Sonrası şöyle olmuş:
       "Bir aylık sorgudan sonra, 1985 Haziran'ının ortalarına doğru sıkıyönetim savcılığına çıkarıldık. Tutuklandık. Beni Şirinyer Askeri Cezaevi'ne, Ayşe'yi Buca Cezaevi'ne gönderdiler. O günlerde İzmir'de sıkıyönetim kaldırıldığı için yıl sonunda İstanbul'a sevk edildik. İkimiz de Metris Askeri Cezaevi'ne konulmuştuk. Ayşe bir yıl, ben yaklaşık üç yıl tutuklu kaldık. Cezaevindeyken evlendik. Dava 141'inci maddeden açıldı. Ben toplam 9 yıl, Ayşe 7 yıl 8 ay hapis cezasına çarptırıldı. Yargıtay başka bir davayı emsal göstererek bozmasaydı; şu anda, sabıka kayıtları da silinmiş iki normal Türkiye Cumhuriyeti vatandaşı olacaktık. Ben tahliye edildikten sonra dava 168'inci maddeden açılarak sürdü. 1988'in ilk aylarında kesinleşti. Ben 186/1'den 20 yıl; Ayşe 168/2'den 13 yıl 4 ay hapis cezası aldık."

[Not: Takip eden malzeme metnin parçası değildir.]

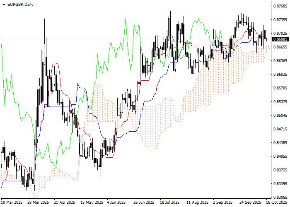Click the 21 Apr 2025 date label
Screen dimensions: 290x207
coord(64,202)
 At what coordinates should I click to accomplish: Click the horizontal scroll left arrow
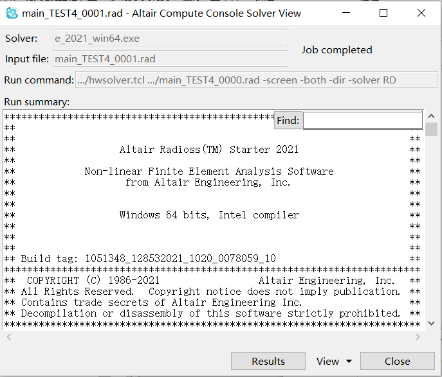pos(9,337)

       Akhanlı ailesi için bu durumda yeniden kaçaklık günleri başlar. Kızları Ceren dünyaya gelir. Böylece her iki çocukları da "illegal" doğmuştur. Evler değiştirilir, adlar değiştirilir, ama oğulları "Can", adının değiştirilmesini kabul etmez.
       Ertesi gün öğleyin biz evde otururken, önce Ceren bir Alman kız arkadaşıyla okuldan döndü. Tanıştık. Ardından Can geldi birkaç arkadaşıyla onu da gördük...

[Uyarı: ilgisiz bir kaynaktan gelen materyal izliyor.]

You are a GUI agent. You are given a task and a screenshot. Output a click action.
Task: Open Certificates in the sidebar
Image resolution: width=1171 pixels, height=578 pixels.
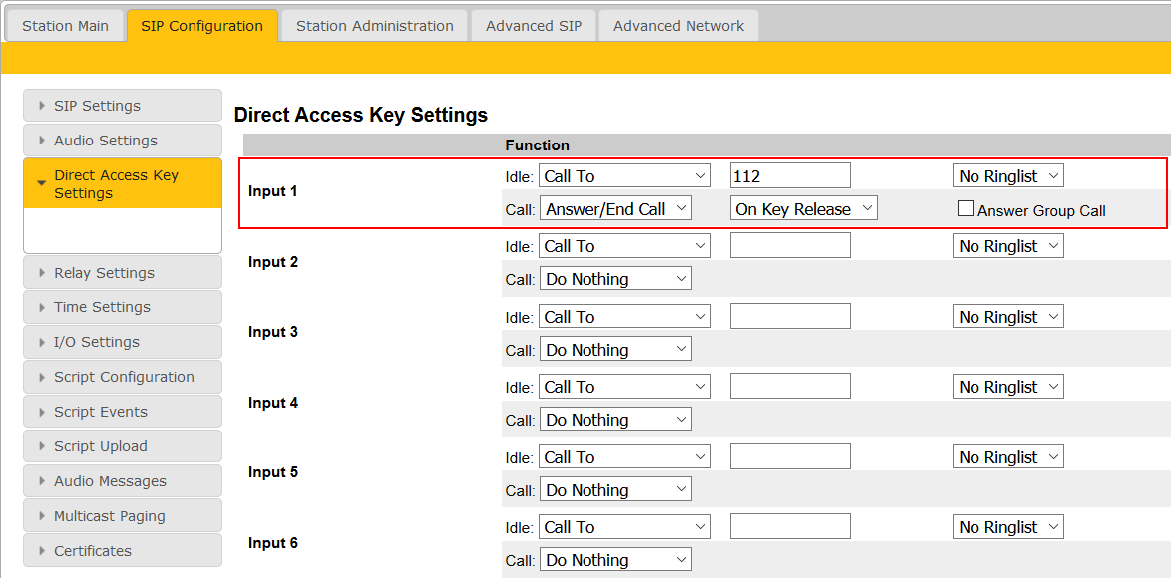[92, 551]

       Yargısız infazlar, insan hakları ihlalleri kaçak yaşayan aileyi ürkütür. Yurtdışına çıkmaya karar verirler.
       Doğan Akhanlı yazıyor:
       "1991 yılı sonunda, dostlarımın yardımıyla edindiğimiz sahte pasaportlarla hava yoluyla Köln'e ulaştık. Ben Can ile kaçtım, Ayşe de Ceren ile... Can'ın kaçtığımız güne dair anıları da sisler arkasında kaldı. O gün heyecandan ateşinin yükseldiğini, uçak havalandığında 'Baba kurtulduk di mi?' diye sorduğunu, 'Kurtulduk Can' diye cevap verdiğimi hatırlamıyor. O güne dair tek anısı, babası tutuklanırsa, kendisine sahip çıkacak olan amcasının varlığıydı. 'Amca'yı unutmamıştı Can. Ceren ile Ayşe'nin kaçışı daha sorunlu oldu. Ayşe'den havaalanında şüphelendiler. Biraz da ünü artık Köln'ü aşmaya başlayan Ceren'in akıl almaz yaramazlığı sayesinde paçayı kurtardılar, uçağa en son yolcular olarak binmeyi başardılar.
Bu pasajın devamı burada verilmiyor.